Still, a true end-to-end autonomous journey is expected to remain a long-term vision, with dense and complicated urban and suburban environments, and added risks of pedestrians and multi-modal transit. Initial Level 4 autonomy lends itself to braking, lane control, and speed. Machine learning will need to grow exponentially for multiple use cases, including both weather and “trolley dilemma,” or how a vehicle is programmed to make moral decisions in case of emergency. ABI Research does not foresee global SAE Level 4 autonomous commercial vehicle penetration even reaching 1% of new vehicle sales until 2026.
Concerns from drivers and unions center around factors that include job losses, a change in scope/hours/privacy, and income loss. Additional risk comes from the determination of fault in the case of accidents. According to ABI Research, global autonomous commercial vehicle shipments for highly automated/SAE Level 4 (human intervention may still be required) are expected to be fewer than 7,000 vehicles produced by 2023, with Level 5 fully autonomous vehicles still expected to produce fewer than 5,000 per year by 2029, so the impact to drivers will remain muted in the foreseeable future.
Even in a highly automated environment, there is concern about issues occurring on the road. Recent accidents involving Level 4 automotive pilots, as mentioned above, include video, sensor, and camera data, often made public to assess any contributing errors from the driver, which is also “trialed” in social media and press. Drivers do not want to take the blame for faulty technologies and want to control the data collected and shared about themselves.
Safety benefits have the potential to be a game changer, not only for the individual “driver” and fleet, but over time through the network effect of exponentially safer vehicles, both commercial and consumer, through advanced driver assist functionality. There is growing adoption in newer commercial vehicles for the following primary Advanced Driver Assistance Systems (ADAS) solutions: forward collision warning/mitigation, lane departure warning/lane keeping assist, adaptive cruise control (extension of the previous solution), blind spot detection, and turning assistant, along with a variety of OEM and aftermarket driver monitoring systems to detect fatigue and inattentiveness. These are expected to impact the rate of accidents and fatalities over the next 5 to 10 years as older trucks are replaced and new drivers are trained.

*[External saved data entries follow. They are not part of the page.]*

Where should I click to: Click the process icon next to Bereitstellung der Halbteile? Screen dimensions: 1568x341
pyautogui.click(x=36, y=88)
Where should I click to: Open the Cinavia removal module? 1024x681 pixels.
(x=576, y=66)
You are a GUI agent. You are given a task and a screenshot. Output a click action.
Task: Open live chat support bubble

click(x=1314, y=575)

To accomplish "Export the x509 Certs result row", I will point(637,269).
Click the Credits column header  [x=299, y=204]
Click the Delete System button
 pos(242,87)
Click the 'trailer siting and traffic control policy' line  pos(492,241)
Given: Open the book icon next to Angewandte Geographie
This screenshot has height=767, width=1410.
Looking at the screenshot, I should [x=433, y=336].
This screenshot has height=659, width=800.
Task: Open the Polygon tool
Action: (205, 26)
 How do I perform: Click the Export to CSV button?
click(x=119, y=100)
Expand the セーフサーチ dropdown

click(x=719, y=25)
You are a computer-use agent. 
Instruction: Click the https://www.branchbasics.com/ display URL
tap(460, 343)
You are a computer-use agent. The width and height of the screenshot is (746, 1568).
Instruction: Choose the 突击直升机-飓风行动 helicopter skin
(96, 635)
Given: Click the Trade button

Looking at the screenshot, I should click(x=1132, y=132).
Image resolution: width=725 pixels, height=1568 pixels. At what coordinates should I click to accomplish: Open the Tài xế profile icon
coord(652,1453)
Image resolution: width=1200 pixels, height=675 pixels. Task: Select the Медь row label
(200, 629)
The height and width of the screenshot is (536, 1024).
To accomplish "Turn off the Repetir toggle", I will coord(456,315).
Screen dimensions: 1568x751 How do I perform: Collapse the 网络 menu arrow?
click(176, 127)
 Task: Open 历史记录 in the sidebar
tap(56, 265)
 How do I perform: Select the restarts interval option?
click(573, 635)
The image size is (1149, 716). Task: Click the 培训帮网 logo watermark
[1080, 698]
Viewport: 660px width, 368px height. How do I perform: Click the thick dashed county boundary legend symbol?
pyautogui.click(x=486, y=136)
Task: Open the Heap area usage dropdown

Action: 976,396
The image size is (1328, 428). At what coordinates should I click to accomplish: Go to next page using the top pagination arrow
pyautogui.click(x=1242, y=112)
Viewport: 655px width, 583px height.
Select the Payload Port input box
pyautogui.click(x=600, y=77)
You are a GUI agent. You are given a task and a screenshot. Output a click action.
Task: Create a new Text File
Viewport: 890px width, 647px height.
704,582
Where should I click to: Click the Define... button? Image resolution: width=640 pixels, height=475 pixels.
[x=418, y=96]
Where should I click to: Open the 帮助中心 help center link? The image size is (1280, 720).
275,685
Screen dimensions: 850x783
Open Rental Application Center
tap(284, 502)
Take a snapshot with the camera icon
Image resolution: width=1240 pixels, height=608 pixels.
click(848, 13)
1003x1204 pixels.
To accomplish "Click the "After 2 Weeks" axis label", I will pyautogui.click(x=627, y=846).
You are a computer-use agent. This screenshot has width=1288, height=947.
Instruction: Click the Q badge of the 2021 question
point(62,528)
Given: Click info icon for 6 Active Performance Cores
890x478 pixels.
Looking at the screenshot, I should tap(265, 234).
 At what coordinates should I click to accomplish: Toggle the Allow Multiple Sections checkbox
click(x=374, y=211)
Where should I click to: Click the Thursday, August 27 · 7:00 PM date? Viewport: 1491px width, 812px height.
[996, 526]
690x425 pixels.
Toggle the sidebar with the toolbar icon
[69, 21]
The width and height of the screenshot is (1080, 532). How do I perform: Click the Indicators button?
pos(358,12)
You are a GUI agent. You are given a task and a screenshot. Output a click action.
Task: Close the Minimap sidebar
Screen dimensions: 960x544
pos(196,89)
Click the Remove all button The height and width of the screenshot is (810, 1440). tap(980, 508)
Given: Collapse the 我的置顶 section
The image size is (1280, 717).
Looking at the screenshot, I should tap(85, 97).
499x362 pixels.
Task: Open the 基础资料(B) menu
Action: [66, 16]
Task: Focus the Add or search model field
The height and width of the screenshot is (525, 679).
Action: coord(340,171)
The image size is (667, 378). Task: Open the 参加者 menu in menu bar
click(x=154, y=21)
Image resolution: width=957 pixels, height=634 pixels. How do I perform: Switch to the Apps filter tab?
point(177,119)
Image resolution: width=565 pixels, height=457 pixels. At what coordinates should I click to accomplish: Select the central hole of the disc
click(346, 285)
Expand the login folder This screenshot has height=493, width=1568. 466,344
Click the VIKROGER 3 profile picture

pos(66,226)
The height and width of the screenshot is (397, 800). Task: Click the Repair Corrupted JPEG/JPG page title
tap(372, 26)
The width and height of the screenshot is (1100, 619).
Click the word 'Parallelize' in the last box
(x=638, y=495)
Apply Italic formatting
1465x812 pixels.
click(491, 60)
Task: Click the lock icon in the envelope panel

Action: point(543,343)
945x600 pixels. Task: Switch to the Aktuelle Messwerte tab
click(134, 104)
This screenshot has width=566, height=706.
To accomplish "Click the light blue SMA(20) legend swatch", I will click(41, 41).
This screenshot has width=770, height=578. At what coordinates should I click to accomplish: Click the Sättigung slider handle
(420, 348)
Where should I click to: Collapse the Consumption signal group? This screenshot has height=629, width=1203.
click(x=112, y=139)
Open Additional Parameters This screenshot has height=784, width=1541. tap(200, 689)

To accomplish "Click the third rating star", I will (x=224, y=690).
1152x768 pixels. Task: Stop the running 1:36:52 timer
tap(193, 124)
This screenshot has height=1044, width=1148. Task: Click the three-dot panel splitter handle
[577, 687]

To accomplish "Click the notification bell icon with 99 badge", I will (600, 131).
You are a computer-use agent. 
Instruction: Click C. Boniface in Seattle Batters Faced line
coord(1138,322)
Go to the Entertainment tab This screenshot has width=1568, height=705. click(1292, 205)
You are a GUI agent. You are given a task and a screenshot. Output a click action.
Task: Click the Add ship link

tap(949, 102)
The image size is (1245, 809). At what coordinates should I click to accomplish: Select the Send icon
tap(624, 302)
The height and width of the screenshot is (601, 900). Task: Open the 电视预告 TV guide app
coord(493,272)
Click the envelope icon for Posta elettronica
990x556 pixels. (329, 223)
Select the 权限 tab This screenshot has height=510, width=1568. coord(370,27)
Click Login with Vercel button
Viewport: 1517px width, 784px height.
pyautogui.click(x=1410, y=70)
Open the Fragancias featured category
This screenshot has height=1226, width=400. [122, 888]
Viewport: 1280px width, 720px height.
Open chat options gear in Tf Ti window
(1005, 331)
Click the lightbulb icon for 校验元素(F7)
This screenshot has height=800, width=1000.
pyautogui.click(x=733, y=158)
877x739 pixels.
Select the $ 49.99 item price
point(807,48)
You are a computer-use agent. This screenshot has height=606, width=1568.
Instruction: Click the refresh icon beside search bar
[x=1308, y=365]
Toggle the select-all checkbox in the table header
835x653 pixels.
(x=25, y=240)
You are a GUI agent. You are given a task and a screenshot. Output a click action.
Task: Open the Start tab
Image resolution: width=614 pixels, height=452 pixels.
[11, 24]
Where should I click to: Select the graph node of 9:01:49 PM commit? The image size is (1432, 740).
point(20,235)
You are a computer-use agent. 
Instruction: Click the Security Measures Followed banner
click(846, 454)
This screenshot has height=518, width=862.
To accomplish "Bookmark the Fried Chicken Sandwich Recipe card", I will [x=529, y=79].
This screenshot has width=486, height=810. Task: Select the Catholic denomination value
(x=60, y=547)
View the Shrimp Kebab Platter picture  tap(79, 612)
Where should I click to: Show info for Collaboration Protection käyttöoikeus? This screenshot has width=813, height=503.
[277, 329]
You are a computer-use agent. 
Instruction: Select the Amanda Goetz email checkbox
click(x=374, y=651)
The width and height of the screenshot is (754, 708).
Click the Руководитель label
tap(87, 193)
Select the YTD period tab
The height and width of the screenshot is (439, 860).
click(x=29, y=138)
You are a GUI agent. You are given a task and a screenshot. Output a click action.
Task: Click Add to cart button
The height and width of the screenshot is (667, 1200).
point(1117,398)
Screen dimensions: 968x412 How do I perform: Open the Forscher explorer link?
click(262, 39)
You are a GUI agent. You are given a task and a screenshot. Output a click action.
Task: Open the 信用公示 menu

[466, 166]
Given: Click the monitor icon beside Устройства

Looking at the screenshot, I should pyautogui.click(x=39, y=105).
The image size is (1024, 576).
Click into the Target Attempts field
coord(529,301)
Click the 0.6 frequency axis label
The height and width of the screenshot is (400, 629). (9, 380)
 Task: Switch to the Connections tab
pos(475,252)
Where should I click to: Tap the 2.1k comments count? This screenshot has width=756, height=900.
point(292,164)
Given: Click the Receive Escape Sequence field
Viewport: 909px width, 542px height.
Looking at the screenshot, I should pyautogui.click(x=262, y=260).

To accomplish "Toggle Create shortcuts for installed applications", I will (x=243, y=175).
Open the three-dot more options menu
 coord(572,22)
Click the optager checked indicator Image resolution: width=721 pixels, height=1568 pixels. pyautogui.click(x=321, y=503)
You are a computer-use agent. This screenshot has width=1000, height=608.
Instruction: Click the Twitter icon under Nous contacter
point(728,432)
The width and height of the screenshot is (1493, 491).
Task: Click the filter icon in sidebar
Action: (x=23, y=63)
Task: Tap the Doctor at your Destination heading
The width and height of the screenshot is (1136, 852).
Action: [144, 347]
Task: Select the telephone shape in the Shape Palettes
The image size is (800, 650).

Benefits of a Human-Machine Pairing
The benefits of labor and asset productivity, fuel and time efficiencies, and, clearly, safety have significant implications on the adoption of highly automated and autonomous commercial vehicles. However, like with the airline industry, although automation is available, the risk of catastrophic events demands the presence of a human with the ability to assume control, with exceptions for vehicles on closed and low-speed roads. Regulation, as with many emerging technologies, tends to lag behind based on unproven scenarios, fear, and potential impacts to jobs and safety. It is expected that a wealth of ADAS features will continue to become the norm, with decreasing Average Selling Prices (ASPs) and broader adoption. However, a highly automated future is not expected to become noticeable for years to come, with even Level 4 autonomy still minimally penetrating the market at less than 5% over the next decade.